[Word and element pointing entries]

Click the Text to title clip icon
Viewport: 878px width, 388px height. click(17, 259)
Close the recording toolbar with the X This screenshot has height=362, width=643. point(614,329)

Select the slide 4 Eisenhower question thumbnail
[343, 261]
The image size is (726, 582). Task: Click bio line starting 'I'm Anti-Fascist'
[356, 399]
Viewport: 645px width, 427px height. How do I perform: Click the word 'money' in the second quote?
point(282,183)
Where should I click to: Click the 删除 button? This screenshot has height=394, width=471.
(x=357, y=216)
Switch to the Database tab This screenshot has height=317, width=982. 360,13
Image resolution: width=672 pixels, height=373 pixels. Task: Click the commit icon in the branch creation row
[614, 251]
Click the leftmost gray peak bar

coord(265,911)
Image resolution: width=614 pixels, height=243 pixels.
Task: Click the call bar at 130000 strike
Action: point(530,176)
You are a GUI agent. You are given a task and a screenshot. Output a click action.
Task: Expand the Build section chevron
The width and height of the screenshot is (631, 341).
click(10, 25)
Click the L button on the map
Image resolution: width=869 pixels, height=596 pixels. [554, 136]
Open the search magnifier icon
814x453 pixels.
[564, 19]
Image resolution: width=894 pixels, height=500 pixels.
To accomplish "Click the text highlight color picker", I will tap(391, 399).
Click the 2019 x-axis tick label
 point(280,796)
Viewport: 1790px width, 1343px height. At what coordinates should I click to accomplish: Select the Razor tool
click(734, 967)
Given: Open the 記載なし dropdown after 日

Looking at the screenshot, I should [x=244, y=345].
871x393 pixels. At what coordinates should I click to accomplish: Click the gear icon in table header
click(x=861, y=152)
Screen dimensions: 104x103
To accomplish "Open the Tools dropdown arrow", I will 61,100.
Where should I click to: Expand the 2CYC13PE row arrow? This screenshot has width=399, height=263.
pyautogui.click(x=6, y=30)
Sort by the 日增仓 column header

= GIVEN PROBLEM =
Print everything from the line containing "871x393 pixels. At" down to the last of the lines, both ends included, and reproduce each line without any change.

= ANSWER FOR THIS EXERCISE =
871x393 pixels. At what coordinates should I click to accomplish: Click the gear icon in table header
click(x=861, y=152)
Screen dimensions: 104x103
To accomplish "Open the Tools dropdown arrow", I will 61,100.
Where should I click to: Expand the 2CYC13PE row arrow? This screenshot has width=399, height=263.
pyautogui.click(x=6, y=30)
Sort by the 日增仓 column header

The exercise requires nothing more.